- [Source passage]:
--- Begin ---

In Still Photography Rolling Shutters Are Evil

Never, ever use a rolling electronic shutter with a still camera unless there is a good reason to do so.

Many digital cameras offer the option of a using an electronic shutter. At this point in time, these are rolling shutters. Some have a menu option that automatically switches to the electronic shutter when the shutter time becomes very short.

At first, an ES seems like a good idea. There are no mechanical components to wear out, they are perfectly silent and it is inexpensive to offer very short shutter times.

However, there can be serious disadvantages.
  • Flash/strobe use is impossible
  • Subject motion causes serious, irreversible spatial distortions
  • Depending on the subject distance, even a small amount of photographer motion can cause distortions. This is not motion blur as the shutter time or IS can freeze motion. Instead, it is spatial distortion. This is rare but possible.
  • Both fluorescent and LED lighting cause banding artifacts. LED lights with variable color technologies (often used at concerts) can cause spectacular problems.

People who gratuitously use ES mode for still photography often conclude their camera is defective. Of course, it isn't.

Global shutters are different and are not susceptible to spatial and banding distortions. However they significantly reduce frame rates. As pixel count increases, frame rate decreases.

Rolling shutters are practical for many smart-phone cameras because their problems decrease as sensor area decreases.

The LED modulation technology mentioned above will be very effective to frustrate, anger and alienate smart-phone photographers.
 
Willie;

I figure most smartphones use rolling shutters as they save on sensor cost and are good on battery life - they use less power. Do you know of any phones that use a global shutter?

Also, I read that some high end cine cameras use rolling shutters. This must be a differently designed shutter system?

"On the opposite end of the rolling shutter spectrum is the ARRI Alexa/Alexa Mini/Amira, which all use the same ALEV III CMOS sensor block, but you would be hard-pressed to find rolling shutter artifacts in all but the most strenuous of situations. Some filmmakers have even remarked that cameras with faster rolling shutters have a more filmic aesthetic than cameras that employ global shutters."
https://www.bhphotovideo.com/explora/video/tips-and-solutions/rolling-shutter-versus-global-shutter

I seen the Alexa up close. Not a cheap camera. ARRI must have done something different in the design, or have a correction system for the artifacts?

It seems the target of this security lighting is phone cameras, as you suggest.
 
I always use the electronic shutter option on my Fuji X-T2 because I want to shoot absolutely silently. I use the mechanical shutter only when I need flash. The only unexpected effects of the electronic shutter so far have been some bicycle racers' elongated bodies - which I quite liked.
 
I always use the electronic shutter option on my Fuji X-T2 because I want to shoot absolutely silently. I use the mechanical shutter only when I need flash. The only unexpected effects of the electronic shutter so far have been some bicycle racers' elongated bodies - which I quite liked.

So, when making a capture using the rolling / electronic shutter, it doesn't trip the shutter actuation counter - as you're not using the mechanical shutter?

--- End ---

- [Material provided]:
--- Begin ---

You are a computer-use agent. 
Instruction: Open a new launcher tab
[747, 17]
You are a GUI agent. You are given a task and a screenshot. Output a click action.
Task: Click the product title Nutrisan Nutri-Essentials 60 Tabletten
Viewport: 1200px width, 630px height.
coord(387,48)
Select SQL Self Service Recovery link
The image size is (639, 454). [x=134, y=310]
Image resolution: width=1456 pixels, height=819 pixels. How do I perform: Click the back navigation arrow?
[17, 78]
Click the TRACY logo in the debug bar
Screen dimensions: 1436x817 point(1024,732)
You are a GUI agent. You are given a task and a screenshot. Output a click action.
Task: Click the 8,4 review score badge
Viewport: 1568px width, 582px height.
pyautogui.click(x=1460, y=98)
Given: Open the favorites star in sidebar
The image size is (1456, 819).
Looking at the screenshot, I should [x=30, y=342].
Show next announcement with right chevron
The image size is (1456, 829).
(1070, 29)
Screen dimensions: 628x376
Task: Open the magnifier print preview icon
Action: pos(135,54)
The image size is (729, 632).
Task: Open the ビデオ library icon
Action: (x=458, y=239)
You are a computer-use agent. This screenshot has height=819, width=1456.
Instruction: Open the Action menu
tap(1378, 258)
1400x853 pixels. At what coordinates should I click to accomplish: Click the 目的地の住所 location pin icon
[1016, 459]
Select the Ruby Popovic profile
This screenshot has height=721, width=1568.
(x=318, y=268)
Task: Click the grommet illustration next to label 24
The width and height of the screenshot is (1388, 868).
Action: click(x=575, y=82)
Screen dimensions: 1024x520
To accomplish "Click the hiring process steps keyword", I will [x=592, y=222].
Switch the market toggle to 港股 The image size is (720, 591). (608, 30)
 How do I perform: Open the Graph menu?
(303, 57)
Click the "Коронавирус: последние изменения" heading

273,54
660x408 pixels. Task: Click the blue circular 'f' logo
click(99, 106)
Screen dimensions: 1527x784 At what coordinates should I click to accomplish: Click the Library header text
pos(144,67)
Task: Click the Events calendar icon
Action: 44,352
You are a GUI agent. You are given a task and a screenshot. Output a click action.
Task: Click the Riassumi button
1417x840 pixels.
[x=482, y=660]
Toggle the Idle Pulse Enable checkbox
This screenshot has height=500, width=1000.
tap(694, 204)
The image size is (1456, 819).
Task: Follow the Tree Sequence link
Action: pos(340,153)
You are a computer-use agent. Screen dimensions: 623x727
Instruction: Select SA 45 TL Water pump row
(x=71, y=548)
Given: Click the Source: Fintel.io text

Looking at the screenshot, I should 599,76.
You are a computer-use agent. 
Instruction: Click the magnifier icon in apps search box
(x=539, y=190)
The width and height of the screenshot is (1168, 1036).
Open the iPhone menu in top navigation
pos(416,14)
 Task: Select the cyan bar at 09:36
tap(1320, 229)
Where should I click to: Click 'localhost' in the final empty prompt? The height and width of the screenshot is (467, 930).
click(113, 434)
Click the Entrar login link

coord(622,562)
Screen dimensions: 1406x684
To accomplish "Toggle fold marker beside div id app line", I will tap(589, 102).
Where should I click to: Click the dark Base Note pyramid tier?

--- End ---

- [Work to complete]:
a. Return the part of the passage on rolling shutters that begins at the words "I figure most" and stops after the words "a global shutter?", copied verbatim.
b. Rename "GUI agent" to "interface agent" in the entries, beginning at their first line and stopping after the line that has "Action: 44,352", and give only those lines with everything else unchanged.
The entries have no connection to the passage on rolling shutters.

- [Task results]:
a.
I figure most smartphones use rolling shutters as they save on sensor cost and are good on battery life - they use less power. Do you know of any phones that use a global shutter?

b.
You are a computer-use agent. 
Instruction: Open a new launcher tab
[747, 17]
You are a interface agent. You are given a task and a screenshot. Output a click action.
Task: Click the product title Nutrisan Nutri-Essentials 60 Tabletten
Viewport: 1200px width, 630px height.
coord(387,48)
Select SQL Self Service Recovery link
The image size is (639, 454). [x=134, y=310]
Image resolution: width=1456 pixels, height=819 pixels. How do I perform: Click the back navigation arrow?
[17, 78]
Click the TRACY logo in the debug bar
Screen dimensions: 1436x817 point(1024,732)
You are a interface agent. You are given a task and a screenshot. Output a click action.
Task: Click the 8,4 review score badge
Viewport: 1568px width, 582px height.
pyautogui.click(x=1460, y=98)
Given: Open the favorites star in sidebar
The image size is (1456, 819).
Looking at the screenshot, I should [x=30, y=342].
Show next announcement with right chevron
The image size is (1456, 829).
(1070, 29)
Screen dimensions: 628x376
Task: Open the magnifier print preview icon
Action: pos(135,54)
The image size is (729, 632).
Task: Open the ビデオ library icon
Action: (x=458, y=239)
You are a computer-use agent. This screenshot has height=819, width=1456.
Instruction: Open the Action menu
tap(1378, 258)
1400x853 pixels. At what coordinates should I click to accomplish: Click the 目的地の住所 location pin icon
[1016, 459]
Select the Ruby Popovic profile
This screenshot has height=721, width=1568.
(x=318, y=268)
Task: Click the grommet illustration next to label 24
The width and height of the screenshot is (1388, 868).
Action: click(x=575, y=82)
Screen dimensions: 1024x520
To accomplish "Click the hiring process steps keyword", I will [x=592, y=222].
Switch the market toggle to 港股 The image size is (720, 591). (608, 30)
 How do I perform: Open the Graph menu?
(303, 57)
Click the "Коронавирус: последние изменения" heading

273,54
660x408 pixels. Task: Click the blue circular 'f' logo
click(99, 106)
Screen dimensions: 1527x784 At what coordinates should I click to accomplish: Click the Library header text
pos(144,67)
Task: Click the Events calendar icon
Action: 44,352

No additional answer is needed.